- Exercise goal:
Of the lines in the data below, write out exactly those from the one holding "The height and width of the screenshot is (537, 2268)." through the one holding "Expand the Bitcoin", both included.

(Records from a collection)
______________________________
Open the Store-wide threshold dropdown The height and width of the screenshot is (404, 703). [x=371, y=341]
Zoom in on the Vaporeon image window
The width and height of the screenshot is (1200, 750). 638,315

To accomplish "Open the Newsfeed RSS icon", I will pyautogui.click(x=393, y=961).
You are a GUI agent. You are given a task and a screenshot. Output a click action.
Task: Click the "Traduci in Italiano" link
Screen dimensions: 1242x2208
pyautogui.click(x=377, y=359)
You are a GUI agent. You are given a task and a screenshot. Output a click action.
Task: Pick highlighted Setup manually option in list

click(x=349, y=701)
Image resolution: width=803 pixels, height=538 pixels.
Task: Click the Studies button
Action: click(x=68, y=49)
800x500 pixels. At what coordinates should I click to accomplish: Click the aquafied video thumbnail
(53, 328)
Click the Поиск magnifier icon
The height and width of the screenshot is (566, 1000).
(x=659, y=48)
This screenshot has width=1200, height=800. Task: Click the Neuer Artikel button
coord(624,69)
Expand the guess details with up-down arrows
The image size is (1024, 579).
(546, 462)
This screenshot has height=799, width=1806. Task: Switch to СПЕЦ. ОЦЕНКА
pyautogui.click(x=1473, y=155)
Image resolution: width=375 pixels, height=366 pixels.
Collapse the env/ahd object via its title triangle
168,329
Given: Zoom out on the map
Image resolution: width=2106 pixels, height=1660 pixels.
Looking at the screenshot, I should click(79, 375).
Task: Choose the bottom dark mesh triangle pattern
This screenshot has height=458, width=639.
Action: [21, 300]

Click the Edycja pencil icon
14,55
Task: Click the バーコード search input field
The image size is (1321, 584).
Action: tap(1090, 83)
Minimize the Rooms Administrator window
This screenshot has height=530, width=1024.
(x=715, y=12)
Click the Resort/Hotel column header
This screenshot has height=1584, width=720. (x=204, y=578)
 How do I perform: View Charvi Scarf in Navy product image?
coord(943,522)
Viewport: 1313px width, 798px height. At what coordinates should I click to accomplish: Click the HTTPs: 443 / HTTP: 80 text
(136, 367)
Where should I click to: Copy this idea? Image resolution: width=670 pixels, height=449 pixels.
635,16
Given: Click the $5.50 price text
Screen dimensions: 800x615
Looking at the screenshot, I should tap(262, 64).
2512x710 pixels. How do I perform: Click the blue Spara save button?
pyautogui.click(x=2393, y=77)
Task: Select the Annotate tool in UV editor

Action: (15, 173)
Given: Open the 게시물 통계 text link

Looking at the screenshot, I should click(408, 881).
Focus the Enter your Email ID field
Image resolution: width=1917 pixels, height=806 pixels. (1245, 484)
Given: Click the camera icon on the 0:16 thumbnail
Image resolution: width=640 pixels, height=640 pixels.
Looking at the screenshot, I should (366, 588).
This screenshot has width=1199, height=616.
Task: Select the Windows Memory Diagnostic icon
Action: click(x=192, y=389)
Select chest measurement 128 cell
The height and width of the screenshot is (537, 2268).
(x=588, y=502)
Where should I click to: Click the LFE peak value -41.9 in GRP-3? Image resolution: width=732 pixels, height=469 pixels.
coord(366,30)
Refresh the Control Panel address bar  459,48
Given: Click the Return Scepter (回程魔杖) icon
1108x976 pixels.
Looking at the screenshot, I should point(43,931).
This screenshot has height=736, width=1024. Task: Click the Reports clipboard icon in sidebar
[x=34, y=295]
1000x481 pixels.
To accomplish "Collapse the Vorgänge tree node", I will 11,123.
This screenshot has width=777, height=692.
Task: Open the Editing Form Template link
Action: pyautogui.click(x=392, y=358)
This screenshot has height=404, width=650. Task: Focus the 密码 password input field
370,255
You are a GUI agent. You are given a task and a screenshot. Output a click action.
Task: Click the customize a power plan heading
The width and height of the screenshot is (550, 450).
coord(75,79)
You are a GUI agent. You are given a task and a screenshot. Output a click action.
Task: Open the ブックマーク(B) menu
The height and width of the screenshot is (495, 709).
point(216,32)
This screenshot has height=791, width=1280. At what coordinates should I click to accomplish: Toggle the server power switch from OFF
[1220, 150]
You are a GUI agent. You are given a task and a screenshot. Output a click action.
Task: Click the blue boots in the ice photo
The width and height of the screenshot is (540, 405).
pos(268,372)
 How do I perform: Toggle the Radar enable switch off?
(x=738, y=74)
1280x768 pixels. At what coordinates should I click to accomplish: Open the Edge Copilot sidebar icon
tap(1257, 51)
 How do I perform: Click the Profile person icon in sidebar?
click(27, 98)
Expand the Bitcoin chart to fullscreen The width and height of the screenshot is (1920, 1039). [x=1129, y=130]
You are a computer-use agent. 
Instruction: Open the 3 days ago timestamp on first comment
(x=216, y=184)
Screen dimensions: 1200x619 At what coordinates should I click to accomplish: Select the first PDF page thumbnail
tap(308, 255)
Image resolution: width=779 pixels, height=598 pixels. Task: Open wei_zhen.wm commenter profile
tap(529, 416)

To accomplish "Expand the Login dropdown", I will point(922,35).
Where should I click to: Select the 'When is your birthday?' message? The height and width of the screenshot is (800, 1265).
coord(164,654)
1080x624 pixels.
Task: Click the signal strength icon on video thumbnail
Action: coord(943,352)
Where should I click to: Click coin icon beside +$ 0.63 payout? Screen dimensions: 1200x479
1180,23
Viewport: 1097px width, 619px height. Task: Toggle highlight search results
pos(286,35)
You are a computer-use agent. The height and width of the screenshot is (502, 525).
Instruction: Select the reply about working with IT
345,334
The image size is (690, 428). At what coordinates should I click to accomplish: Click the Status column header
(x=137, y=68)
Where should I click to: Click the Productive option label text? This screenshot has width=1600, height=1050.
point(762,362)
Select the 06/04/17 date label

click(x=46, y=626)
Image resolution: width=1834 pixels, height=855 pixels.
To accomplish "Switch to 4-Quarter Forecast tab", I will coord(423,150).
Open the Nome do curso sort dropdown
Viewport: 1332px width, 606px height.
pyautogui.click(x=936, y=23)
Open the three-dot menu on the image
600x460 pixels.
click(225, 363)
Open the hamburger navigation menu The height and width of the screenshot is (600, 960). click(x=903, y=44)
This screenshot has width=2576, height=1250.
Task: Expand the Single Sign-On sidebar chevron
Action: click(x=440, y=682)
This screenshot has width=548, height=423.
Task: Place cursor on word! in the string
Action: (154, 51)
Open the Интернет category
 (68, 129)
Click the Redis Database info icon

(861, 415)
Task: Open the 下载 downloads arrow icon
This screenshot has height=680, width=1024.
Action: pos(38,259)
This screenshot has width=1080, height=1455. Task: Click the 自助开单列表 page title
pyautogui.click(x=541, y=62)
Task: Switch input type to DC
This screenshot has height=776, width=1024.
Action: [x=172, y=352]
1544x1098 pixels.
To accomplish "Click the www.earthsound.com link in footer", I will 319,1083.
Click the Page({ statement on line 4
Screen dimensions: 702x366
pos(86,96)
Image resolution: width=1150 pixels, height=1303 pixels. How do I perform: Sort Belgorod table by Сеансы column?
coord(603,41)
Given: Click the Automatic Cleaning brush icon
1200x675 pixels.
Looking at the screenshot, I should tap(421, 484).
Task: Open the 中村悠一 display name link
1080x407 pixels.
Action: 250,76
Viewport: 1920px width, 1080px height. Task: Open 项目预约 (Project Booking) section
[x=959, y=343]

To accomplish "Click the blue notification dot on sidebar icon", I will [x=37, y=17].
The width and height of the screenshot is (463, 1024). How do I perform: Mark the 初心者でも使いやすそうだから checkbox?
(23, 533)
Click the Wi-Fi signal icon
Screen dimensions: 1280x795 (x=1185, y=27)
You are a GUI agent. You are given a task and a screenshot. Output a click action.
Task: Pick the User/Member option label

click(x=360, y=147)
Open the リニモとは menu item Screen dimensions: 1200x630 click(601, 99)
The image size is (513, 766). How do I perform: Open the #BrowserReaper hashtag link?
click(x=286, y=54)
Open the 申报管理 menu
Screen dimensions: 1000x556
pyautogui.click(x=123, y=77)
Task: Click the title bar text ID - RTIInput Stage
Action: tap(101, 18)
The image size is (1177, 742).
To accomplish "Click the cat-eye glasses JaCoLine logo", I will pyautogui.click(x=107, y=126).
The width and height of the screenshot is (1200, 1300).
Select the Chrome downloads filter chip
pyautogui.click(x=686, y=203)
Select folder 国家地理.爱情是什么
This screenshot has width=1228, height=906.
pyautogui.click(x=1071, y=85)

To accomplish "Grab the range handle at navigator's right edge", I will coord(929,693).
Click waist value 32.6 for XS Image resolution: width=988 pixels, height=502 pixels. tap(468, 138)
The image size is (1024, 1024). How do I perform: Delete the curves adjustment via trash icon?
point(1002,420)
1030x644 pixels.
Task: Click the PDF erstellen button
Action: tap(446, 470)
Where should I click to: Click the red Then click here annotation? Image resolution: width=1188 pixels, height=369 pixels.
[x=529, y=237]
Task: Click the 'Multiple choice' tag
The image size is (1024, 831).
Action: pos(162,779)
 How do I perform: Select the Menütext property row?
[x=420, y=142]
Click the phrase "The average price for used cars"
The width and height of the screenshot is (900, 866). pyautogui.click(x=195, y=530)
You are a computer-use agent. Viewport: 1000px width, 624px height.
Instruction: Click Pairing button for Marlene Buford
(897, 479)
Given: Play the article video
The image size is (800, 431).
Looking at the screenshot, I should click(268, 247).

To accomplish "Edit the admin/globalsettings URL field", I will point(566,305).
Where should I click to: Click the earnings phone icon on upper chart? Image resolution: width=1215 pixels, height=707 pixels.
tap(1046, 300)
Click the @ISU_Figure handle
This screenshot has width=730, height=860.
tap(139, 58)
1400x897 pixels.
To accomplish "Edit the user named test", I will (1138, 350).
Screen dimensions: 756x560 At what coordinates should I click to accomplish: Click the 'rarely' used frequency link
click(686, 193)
______________________________
- Solved problem:
The height and width of the screenshot is (537, 2268).
(x=588, y=502)
Where should I click to: Click the LFE peak value -41.9 in GRP-3? Image resolution: width=732 pixels, height=469 pixels.
coord(366,30)
Refresh the Control Panel address bar  459,48
Given: Click the Return Scepter (回程魔杖) icon
1108x976 pixels.
Looking at the screenshot, I should point(43,931).
This screenshot has height=736, width=1024. Task: Click the Reports clipboard icon in sidebar
[x=34, y=295]
1000x481 pixels.
To accomplish "Collapse the Vorgänge tree node", I will 11,123.
This screenshot has width=777, height=692.
Task: Open the Editing Form Template link
Action: pyautogui.click(x=392, y=358)
This screenshot has height=404, width=650. Task: Focus the 密码 password input field
370,255
You are a GUI agent. You are given a task and a screenshot. Output a click action.
Task: Click the customize a power plan heading
The width and height of the screenshot is (550, 450).
coord(75,79)
You are a GUI agent. You are given a task and a screenshot. Output a click action.
Task: Open the ブックマーク(B) menu
The height and width of the screenshot is (495, 709).
point(216,32)
This screenshot has height=791, width=1280. At what coordinates should I click to accomplish: Toggle the server power switch from OFF
[1220, 150]
You are a GUI agent. You are given a task and a screenshot. Output a click action.
Task: Click the blue boots in the ice photo
The width and height of the screenshot is (540, 405).
pos(268,372)
 How do I perform: Toggle the Radar enable switch off?
(x=738, y=74)
1280x768 pixels. At what coordinates should I click to accomplish: Open the Edge Copilot sidebar icon
tap(1257, 51)
 How do I perform: Click the Profile person icon in sidebar?
click(27, 98)
Expand the Bitcoin chart to fullscreen The width and height of the screenshot is (1920, 1039). [x=1129, y=130]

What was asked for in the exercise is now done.